* TASK PROMPT
In the material below, some lines may hold the word "clock"; state how many do, giving only the number.

* GIVEN RECORDS

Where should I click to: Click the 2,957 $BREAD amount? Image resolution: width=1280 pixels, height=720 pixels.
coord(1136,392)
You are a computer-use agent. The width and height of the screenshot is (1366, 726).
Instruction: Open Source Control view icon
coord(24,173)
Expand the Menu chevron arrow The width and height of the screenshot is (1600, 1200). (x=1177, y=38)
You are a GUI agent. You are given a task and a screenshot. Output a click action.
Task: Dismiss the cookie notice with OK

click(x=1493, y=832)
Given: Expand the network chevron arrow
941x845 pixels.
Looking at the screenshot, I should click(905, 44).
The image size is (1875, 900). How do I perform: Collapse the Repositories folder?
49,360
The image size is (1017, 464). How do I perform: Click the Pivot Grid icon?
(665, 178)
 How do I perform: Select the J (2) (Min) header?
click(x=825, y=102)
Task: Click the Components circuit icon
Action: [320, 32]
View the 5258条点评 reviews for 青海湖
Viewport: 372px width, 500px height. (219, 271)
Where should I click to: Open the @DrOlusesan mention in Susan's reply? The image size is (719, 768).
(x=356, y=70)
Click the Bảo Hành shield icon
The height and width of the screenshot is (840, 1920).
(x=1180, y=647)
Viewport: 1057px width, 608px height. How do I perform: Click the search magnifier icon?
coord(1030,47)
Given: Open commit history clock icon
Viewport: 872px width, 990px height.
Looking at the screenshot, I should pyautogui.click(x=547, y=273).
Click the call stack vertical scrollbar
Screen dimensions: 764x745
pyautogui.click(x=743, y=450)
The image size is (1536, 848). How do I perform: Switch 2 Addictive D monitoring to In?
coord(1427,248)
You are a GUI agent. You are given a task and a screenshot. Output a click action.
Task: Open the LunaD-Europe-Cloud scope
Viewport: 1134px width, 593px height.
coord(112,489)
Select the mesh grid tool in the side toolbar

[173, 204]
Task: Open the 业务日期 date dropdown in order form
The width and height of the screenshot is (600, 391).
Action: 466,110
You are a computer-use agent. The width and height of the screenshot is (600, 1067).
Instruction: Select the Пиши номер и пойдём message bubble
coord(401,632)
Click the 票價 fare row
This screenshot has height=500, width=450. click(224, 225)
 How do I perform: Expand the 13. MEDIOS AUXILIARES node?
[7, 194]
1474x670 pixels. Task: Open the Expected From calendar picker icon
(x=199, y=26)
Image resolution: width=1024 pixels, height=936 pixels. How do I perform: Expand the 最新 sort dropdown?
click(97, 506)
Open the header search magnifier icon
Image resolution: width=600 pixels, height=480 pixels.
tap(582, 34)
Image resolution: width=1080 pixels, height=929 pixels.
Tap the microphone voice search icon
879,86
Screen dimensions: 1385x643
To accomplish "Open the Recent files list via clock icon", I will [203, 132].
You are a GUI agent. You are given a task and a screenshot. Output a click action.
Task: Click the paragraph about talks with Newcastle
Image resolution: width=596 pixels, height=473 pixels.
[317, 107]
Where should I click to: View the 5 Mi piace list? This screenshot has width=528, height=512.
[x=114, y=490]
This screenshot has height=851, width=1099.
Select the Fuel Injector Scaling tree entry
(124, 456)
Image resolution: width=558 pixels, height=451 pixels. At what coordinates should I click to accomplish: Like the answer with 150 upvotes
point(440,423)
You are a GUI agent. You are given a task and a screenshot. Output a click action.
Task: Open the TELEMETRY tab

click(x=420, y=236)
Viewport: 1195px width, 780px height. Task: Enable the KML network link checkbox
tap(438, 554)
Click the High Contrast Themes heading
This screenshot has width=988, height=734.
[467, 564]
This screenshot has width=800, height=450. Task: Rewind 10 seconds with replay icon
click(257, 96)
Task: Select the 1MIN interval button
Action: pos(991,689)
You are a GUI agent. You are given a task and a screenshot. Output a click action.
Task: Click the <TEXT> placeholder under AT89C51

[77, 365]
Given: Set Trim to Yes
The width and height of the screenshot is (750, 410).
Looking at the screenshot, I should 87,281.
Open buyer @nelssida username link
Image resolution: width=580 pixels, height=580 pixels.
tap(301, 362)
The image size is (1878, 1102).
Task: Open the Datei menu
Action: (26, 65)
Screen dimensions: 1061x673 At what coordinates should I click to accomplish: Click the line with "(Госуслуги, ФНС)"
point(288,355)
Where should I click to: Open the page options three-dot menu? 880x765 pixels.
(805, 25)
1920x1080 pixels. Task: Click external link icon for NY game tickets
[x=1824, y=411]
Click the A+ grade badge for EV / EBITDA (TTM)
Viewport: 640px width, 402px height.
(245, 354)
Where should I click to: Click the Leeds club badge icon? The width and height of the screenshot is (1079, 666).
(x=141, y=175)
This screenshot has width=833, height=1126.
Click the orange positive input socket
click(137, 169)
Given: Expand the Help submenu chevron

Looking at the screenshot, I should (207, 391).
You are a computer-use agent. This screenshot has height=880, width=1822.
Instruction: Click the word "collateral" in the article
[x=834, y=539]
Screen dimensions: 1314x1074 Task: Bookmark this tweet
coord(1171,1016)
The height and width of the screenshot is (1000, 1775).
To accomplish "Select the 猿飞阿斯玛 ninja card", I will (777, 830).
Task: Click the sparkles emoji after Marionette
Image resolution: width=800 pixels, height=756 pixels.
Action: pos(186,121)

* RESPONSE BELOW
2